(Stored records)
↓

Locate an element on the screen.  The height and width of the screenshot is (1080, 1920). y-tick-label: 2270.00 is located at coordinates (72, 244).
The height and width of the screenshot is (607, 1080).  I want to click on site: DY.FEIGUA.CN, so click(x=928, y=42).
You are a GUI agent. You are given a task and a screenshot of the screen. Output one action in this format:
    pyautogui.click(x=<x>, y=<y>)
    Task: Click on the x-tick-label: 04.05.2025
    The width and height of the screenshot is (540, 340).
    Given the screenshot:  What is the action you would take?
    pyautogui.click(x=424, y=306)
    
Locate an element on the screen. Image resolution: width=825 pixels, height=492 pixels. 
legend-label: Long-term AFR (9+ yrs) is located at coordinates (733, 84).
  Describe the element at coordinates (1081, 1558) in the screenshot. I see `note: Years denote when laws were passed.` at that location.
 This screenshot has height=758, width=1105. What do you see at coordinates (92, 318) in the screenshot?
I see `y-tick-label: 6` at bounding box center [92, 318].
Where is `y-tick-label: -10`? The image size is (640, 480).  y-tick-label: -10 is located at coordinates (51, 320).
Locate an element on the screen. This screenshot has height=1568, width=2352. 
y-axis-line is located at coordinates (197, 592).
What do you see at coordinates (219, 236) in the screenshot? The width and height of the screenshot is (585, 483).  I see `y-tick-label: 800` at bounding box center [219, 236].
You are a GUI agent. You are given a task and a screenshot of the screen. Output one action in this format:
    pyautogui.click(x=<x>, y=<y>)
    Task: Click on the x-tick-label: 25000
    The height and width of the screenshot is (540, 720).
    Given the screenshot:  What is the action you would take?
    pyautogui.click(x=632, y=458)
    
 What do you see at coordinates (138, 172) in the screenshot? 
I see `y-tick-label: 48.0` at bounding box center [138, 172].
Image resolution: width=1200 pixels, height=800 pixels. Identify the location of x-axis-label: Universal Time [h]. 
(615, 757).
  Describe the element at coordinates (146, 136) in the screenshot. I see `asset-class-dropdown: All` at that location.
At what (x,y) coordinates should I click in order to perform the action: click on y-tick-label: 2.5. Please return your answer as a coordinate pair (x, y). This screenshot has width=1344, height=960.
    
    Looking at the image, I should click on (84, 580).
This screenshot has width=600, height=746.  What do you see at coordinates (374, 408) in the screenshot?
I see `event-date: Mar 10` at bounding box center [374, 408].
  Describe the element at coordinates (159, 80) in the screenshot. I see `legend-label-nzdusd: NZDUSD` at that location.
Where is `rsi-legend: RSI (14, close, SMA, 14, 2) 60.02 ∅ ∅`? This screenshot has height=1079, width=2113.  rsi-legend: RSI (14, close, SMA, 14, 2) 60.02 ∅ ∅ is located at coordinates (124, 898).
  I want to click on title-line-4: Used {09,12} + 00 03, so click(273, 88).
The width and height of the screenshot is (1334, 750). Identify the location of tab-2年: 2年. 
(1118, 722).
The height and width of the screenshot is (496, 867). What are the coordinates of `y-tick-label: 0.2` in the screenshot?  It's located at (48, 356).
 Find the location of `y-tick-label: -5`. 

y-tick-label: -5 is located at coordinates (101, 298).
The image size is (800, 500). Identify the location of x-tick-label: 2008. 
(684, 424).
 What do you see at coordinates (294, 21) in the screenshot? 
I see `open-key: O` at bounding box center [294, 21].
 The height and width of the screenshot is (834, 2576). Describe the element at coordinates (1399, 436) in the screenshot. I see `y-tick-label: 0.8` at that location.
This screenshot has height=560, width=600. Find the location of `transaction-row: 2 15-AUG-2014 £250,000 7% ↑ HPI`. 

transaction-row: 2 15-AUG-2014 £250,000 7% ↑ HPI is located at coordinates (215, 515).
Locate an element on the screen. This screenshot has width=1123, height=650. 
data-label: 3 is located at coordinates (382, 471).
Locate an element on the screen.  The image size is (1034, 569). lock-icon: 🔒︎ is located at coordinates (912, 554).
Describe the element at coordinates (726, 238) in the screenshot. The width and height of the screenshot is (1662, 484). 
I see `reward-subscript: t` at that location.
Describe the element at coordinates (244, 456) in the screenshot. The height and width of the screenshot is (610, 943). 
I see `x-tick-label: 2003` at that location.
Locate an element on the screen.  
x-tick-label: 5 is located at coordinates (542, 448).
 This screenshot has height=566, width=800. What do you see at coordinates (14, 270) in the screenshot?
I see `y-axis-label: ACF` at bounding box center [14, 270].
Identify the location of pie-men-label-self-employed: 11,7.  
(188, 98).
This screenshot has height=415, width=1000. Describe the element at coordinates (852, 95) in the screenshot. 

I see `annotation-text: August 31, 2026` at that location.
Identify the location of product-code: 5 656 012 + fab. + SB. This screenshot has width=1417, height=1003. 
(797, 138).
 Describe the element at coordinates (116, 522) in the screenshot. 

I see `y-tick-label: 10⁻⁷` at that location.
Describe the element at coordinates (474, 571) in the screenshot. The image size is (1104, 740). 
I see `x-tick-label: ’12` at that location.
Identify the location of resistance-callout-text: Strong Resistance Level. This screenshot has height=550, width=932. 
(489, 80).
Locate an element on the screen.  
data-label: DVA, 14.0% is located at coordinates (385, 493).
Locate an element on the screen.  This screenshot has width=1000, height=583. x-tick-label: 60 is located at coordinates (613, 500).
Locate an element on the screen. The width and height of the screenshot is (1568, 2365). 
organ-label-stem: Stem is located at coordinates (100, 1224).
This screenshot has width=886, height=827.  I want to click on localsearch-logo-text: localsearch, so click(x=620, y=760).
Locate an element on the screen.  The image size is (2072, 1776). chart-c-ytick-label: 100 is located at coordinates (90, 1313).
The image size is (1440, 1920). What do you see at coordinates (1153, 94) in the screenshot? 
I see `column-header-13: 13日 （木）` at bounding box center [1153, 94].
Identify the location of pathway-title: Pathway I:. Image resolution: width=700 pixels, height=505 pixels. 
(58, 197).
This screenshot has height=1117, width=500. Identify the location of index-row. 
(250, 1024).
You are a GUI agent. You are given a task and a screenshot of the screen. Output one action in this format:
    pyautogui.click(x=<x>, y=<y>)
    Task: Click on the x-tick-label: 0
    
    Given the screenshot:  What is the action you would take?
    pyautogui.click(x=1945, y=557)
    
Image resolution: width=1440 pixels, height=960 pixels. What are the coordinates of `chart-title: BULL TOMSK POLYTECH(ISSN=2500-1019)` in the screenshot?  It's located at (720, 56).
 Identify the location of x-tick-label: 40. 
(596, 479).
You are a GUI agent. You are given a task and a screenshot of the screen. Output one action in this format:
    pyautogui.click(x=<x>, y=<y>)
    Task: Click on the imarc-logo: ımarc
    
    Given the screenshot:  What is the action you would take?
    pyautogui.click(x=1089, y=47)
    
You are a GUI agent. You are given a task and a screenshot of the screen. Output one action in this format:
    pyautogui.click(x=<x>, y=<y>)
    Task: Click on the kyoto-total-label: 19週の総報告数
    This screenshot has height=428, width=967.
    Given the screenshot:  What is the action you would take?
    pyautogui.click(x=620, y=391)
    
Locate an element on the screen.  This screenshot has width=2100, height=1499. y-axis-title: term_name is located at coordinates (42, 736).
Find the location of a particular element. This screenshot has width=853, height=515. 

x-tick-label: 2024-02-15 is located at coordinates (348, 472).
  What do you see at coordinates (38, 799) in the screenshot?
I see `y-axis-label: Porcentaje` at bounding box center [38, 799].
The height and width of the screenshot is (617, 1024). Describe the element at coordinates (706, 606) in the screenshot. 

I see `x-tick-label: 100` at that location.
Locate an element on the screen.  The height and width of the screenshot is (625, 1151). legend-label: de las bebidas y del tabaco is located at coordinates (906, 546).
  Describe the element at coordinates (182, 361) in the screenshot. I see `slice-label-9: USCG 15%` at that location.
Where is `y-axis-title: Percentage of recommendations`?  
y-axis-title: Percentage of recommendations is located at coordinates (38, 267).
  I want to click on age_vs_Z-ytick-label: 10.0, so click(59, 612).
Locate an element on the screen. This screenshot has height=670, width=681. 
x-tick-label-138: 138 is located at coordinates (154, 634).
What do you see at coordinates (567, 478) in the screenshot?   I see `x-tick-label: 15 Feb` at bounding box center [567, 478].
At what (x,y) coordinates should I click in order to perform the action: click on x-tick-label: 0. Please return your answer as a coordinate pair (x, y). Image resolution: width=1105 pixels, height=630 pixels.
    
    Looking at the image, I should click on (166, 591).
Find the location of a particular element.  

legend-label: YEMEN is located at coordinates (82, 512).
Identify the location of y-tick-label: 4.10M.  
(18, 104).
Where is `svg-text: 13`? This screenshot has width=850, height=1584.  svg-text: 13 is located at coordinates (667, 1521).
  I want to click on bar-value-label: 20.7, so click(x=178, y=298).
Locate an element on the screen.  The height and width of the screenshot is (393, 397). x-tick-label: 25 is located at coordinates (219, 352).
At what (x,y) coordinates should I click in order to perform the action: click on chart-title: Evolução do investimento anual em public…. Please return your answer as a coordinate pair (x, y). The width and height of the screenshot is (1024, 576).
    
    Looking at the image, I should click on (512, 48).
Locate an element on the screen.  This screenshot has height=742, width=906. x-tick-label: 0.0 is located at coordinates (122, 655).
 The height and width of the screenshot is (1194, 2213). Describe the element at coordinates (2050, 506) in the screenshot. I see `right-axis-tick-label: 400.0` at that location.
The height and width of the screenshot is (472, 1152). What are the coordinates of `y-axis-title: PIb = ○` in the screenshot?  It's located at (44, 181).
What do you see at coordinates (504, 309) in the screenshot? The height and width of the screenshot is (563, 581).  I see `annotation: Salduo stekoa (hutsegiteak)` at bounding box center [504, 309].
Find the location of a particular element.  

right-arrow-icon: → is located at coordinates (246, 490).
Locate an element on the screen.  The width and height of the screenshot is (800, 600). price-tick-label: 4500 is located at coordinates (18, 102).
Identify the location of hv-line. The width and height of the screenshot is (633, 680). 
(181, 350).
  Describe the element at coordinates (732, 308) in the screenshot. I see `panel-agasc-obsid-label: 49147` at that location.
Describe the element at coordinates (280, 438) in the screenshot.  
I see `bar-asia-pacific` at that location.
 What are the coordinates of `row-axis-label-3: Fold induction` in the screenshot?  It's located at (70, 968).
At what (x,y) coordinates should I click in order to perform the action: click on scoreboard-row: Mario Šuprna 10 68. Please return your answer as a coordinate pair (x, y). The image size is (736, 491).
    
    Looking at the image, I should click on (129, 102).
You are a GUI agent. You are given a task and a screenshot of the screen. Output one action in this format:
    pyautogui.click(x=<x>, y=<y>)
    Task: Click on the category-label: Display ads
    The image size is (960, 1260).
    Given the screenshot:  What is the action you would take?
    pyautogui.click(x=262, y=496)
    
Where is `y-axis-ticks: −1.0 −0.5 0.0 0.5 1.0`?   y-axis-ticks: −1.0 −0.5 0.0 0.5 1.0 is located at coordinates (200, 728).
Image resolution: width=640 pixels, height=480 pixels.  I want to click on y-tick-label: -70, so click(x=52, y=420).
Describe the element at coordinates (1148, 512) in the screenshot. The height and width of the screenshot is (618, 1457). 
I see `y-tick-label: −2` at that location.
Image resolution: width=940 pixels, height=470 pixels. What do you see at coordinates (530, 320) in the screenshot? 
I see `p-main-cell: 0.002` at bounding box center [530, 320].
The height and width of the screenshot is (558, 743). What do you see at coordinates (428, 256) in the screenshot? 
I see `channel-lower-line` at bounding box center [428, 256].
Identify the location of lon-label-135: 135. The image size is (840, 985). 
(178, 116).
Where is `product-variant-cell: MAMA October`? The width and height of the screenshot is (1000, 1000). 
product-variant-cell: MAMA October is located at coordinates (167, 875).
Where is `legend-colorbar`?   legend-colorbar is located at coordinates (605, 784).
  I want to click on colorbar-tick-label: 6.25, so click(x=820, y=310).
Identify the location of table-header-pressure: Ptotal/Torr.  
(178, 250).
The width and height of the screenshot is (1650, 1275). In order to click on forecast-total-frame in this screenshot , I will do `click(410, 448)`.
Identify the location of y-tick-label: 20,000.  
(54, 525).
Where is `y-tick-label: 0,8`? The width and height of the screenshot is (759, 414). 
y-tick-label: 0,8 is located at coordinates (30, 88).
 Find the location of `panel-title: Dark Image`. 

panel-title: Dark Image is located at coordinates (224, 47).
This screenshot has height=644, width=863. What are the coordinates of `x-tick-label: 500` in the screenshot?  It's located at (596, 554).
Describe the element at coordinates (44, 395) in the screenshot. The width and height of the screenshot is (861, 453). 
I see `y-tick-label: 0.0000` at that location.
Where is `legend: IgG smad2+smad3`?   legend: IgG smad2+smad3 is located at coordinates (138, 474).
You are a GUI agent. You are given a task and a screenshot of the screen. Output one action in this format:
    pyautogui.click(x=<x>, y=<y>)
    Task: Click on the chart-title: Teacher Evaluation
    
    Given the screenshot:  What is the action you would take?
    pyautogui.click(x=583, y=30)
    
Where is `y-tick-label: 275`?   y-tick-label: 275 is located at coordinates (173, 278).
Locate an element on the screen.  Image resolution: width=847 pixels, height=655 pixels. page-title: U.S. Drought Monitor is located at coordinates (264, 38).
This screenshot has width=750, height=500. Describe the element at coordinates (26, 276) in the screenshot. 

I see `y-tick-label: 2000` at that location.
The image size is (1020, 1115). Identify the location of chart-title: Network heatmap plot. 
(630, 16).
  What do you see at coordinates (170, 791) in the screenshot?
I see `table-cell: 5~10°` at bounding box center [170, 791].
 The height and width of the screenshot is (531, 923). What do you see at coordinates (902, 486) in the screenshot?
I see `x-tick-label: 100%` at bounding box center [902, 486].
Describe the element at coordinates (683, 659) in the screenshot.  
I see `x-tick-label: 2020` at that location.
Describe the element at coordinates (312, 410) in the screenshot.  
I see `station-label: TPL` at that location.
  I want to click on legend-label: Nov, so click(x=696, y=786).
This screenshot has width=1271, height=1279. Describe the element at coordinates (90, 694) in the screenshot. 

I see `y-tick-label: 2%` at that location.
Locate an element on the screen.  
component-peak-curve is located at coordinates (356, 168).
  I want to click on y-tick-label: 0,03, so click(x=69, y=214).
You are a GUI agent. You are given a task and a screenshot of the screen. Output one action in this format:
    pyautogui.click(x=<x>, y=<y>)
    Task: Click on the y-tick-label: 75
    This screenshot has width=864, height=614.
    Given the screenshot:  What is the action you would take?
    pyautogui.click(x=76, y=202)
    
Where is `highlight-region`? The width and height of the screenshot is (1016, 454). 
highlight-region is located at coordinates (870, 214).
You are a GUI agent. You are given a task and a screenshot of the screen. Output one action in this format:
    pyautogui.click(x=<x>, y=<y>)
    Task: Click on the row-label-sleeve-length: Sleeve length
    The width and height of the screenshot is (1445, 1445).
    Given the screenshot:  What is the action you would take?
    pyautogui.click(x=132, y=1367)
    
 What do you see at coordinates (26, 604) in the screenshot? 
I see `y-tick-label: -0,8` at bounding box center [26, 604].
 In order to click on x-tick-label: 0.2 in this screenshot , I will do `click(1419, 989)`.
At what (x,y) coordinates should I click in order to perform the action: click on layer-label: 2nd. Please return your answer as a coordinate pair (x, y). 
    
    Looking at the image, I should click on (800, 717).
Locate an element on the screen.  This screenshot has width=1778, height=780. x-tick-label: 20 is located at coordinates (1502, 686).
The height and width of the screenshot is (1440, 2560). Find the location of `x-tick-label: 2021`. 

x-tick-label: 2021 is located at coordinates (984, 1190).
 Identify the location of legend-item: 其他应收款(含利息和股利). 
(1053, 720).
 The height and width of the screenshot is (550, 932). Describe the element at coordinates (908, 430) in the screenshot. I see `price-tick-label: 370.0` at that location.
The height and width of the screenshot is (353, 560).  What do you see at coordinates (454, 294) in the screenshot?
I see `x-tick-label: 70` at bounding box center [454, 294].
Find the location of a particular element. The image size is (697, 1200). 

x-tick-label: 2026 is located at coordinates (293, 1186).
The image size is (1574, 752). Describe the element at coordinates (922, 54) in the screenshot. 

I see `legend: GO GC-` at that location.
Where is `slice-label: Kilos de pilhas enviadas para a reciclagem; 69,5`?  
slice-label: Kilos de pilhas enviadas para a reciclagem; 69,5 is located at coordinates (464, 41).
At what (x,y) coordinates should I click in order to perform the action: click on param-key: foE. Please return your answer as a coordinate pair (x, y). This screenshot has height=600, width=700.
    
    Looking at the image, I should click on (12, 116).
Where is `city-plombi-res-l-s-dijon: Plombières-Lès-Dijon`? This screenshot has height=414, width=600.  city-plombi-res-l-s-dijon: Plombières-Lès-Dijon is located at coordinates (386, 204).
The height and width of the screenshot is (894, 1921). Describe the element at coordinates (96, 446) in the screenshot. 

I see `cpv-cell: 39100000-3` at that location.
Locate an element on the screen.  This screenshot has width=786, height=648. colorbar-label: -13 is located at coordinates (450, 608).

↑

[REQUIREMENT]: Reproduce the data from the line with "is (1016, 454)." up to and including the line with "highlight-region is located", replacing "width" with "breadth" and leaving everything else unchanged.

[RESULT]:
Where is `highlight-region`? The breadth and height of the screenshot is (1016, 454). 
highlight-region is located at coordinates (870, 214).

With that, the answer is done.